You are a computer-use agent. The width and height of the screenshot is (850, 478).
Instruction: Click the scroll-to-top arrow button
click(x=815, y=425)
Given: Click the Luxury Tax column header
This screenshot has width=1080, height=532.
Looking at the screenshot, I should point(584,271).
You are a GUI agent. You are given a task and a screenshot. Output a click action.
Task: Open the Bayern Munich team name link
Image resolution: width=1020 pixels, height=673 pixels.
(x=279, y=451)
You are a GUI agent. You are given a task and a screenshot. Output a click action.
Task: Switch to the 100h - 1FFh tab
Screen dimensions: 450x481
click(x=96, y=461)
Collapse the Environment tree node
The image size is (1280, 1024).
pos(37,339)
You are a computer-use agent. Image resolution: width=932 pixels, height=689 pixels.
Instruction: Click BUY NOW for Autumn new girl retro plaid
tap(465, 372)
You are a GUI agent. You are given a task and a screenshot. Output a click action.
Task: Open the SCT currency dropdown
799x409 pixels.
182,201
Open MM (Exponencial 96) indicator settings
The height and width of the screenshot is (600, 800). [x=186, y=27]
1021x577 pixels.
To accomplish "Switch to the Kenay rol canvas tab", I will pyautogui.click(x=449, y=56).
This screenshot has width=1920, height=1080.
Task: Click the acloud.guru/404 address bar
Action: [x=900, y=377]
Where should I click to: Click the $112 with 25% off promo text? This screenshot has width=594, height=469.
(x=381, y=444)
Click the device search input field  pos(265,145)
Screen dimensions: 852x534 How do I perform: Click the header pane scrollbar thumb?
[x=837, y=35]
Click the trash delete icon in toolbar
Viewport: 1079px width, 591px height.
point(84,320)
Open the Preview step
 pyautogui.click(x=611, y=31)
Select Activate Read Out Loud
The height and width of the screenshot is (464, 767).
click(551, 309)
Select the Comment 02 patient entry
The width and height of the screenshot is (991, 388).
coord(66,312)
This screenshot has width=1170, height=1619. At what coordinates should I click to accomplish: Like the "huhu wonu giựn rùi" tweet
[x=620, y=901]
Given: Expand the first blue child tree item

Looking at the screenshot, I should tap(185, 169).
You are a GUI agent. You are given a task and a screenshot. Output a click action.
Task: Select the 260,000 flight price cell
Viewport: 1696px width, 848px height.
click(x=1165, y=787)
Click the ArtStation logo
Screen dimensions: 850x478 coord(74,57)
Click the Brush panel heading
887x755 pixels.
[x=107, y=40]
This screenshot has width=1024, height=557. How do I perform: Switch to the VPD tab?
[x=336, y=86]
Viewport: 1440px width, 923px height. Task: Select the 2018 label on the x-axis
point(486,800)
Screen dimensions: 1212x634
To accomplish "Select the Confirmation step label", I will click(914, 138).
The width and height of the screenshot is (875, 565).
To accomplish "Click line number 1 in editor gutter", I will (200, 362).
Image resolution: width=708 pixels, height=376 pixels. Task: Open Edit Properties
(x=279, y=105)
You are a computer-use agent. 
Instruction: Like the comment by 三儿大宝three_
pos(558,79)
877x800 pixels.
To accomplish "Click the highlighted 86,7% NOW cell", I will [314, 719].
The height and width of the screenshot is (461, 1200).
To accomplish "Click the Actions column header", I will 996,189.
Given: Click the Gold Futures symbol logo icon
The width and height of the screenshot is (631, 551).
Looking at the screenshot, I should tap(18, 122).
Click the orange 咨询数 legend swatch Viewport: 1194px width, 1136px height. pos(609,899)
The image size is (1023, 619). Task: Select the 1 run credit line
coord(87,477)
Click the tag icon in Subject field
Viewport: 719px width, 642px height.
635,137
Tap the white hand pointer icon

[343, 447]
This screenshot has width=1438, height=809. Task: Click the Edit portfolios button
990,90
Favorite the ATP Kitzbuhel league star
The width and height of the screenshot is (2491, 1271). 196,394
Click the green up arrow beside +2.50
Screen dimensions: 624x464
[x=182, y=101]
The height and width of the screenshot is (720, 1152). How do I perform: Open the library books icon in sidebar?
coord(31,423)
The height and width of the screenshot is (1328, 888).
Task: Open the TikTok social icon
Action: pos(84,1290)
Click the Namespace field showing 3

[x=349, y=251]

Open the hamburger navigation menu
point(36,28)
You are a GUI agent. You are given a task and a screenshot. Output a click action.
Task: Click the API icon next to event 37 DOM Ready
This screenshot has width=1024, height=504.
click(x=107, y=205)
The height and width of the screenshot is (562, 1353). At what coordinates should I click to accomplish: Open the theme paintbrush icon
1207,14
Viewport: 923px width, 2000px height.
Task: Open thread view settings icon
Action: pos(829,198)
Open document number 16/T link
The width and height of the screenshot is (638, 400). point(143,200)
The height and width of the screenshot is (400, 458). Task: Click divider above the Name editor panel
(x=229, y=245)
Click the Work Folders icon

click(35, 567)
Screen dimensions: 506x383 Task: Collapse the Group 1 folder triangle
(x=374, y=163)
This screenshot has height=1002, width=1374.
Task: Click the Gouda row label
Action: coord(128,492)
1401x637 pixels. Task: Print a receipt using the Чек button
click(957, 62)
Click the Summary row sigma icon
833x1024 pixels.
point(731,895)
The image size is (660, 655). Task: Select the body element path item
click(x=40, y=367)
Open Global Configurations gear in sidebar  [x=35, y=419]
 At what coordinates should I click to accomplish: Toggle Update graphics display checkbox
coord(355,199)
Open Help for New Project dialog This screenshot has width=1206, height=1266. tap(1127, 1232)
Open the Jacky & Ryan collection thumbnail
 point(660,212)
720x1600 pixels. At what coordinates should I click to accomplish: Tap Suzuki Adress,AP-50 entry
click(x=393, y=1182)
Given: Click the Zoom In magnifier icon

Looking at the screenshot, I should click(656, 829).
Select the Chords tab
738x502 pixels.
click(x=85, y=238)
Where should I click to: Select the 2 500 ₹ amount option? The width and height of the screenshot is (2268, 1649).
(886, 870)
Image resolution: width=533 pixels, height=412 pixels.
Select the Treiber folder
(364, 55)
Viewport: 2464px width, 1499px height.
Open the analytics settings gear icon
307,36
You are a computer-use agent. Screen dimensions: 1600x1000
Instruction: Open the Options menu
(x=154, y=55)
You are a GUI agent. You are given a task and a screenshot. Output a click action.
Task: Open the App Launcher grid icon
---*---
Exact duplication is required for the lines above, from the line that contains "Given: Click the Luxury Tax column header" to the line that contains "1021x577 pixels.", inclusive; omit all others.

Given: Click the Luxury Tax column header
This screenshot has width=1080, height=532.
Looking at the screenshot, I should point(584,271).
You are a GUI agent. You are given a task and a screenshot. Output a click action.
Task: Open the Bayern Munich team name link
Image resolution: width=1020 pixels, height=673 pixels.
(x=279, y=451)
You are a GUI agent. You are given a task and a screenshot. Output a click action.
Task: Switch to the 100h - 1FFh tab
Screen dimensions: 450x481
click(x=96, y=461)
Collapse the Environment tree node
The image size is (1280, 1024).
pos(37,339)
You are a computer-use agent. Image resolution: width=932 pixels, height=689 pixels.
Instruction: Click BUY NOW for Autumn new girl retro plaid
tap(465, 372)
You are a GUI agent. You are given a task and a screenshot. Output a click action.
Task: Open the SCT currency dropdown
799x409 pixels.
182,201
Open MM (Exponencial 96) indicator settings
The height and width of the screenshot is (600, 800). [x=186, y=27]
1021x577 pixels.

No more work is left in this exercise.